Glen Shields Sun Devils
- Founded: 1982 (as Glen Shields S.C.)
- Dissolved: 2003 (merged into York Region Shooters)
- Stadium: Dufferin District Field, Thornhill, Ontario, Canada
- Capacity: 550+
- League: Canadian Professional Soccer League

= Glen Shields Sun Devils =

Canadian soccer team

The Glen Shields Sun Devils were a soccer team which played in the Canadian Professional Soccer League from 1998 to 2002. They played their home matches in Thornhill, Ontario. The franchise was one of the original teams of the CPSL. Originally founded as a youth soccer club, the youth club still continues to operate, now known as Glen Shields FC.

The team was founded in 1982 and was originally known as Glen Shields Soccer Club. During its five-year stint in the CPSL the club qualified for the playoffs three times and reached the semi-finals each occasion. After the 2002 season, Glen Shields (then known as Vaughan Sun Devils) merged with the original York Region Shooters to form a new team, also named the York Region Shooters.

==History==
The club as Glen Shields S.C. was formed in 1982 and participated in amateur leagues throughout the communities of Thornhill, Ontario, and Concord, Ontario. Glen Shields saw the fruits of their labor come to fruition as they would claim two Ontario Cups, an Ontario Indoor Cup, and three Robbie Championships. In 1998, Glen Shields made the transition to the professional level by becoming a founding member in the newly formed Canadian Professional Soccer League.
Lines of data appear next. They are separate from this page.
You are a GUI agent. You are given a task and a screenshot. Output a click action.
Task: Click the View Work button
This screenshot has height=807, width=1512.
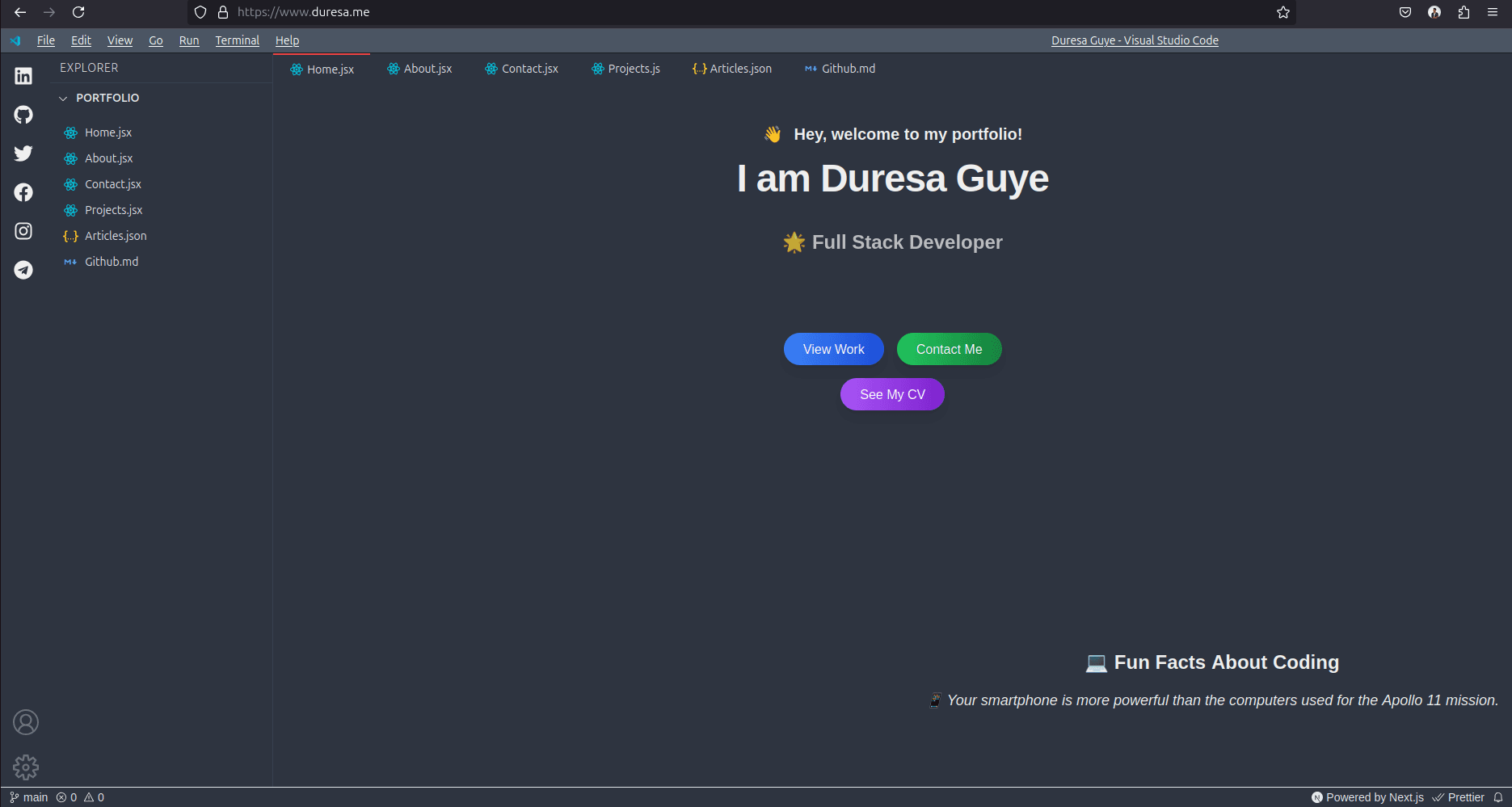(833, 349)
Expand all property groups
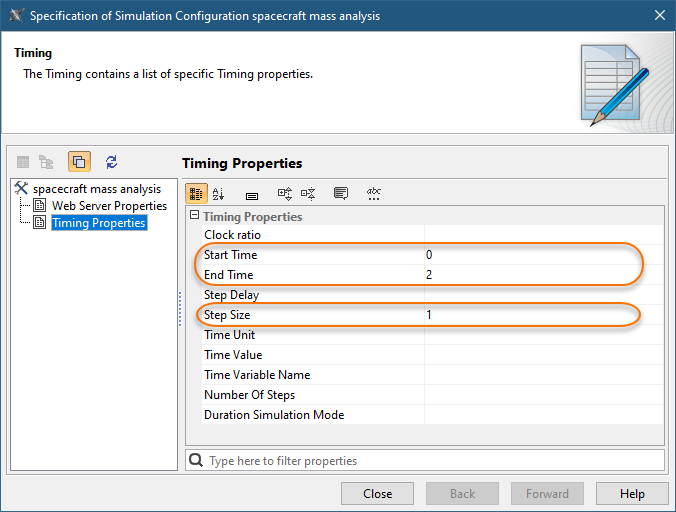Screen dimensions: 676x512 tap(284, 193)
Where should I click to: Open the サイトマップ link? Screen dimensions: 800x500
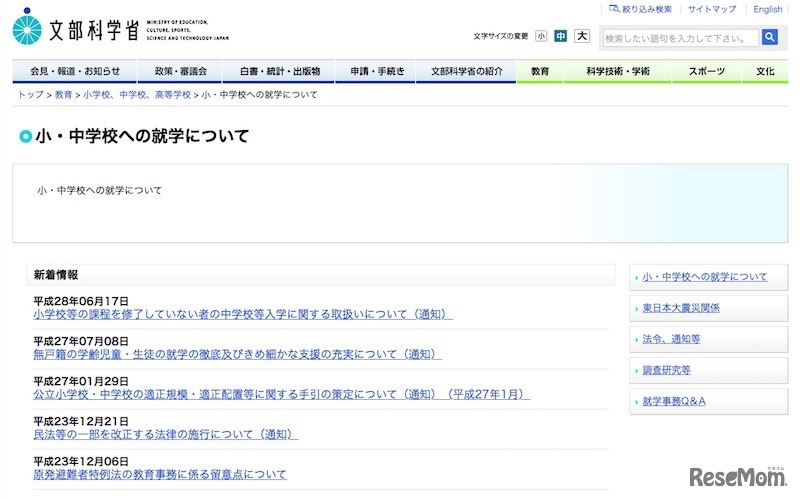[x=715, y=9]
The team received territorial rights to Thornhill, Vaughan and secured a home venue at Dufferin District Field. The head coach responsibilities was granted to Ron Harrison, who signed several up and coming players like Phil Ionadi, Chris Williams, Irvin Studin, and Paul Moore.

Glen Shields made their professional debut in a Canada Cup match against Toronto Croatia, and recorded a 3–1 victory with goals coming from Bodo Lazetic, Danny Sankar, and Michele D'Angelo. The club's debut season came with a degree of success as the team secured a postseason berth by finishing third in the standings, and posted the third best defensive record. In the preliminary round of the Canada cup tournament Glen Shields finished first in their group rankings, and advanced to the semifinals. Their opponents were the St. Catharines Wolves, and were eliminated 6–1 on goals on aggregate. Their encounter with St. Catharines continued in the first round of the postseason. In the first match the Thornhill club managed a 2–1 victory with the Wolves providing the first goal from an own goal to Peter Firebrace scoring the second. The second match proved futile for Glen Shields as they suffered a 4–0 loss to be eliminated from the competition by 5–2 on goals on aggregate.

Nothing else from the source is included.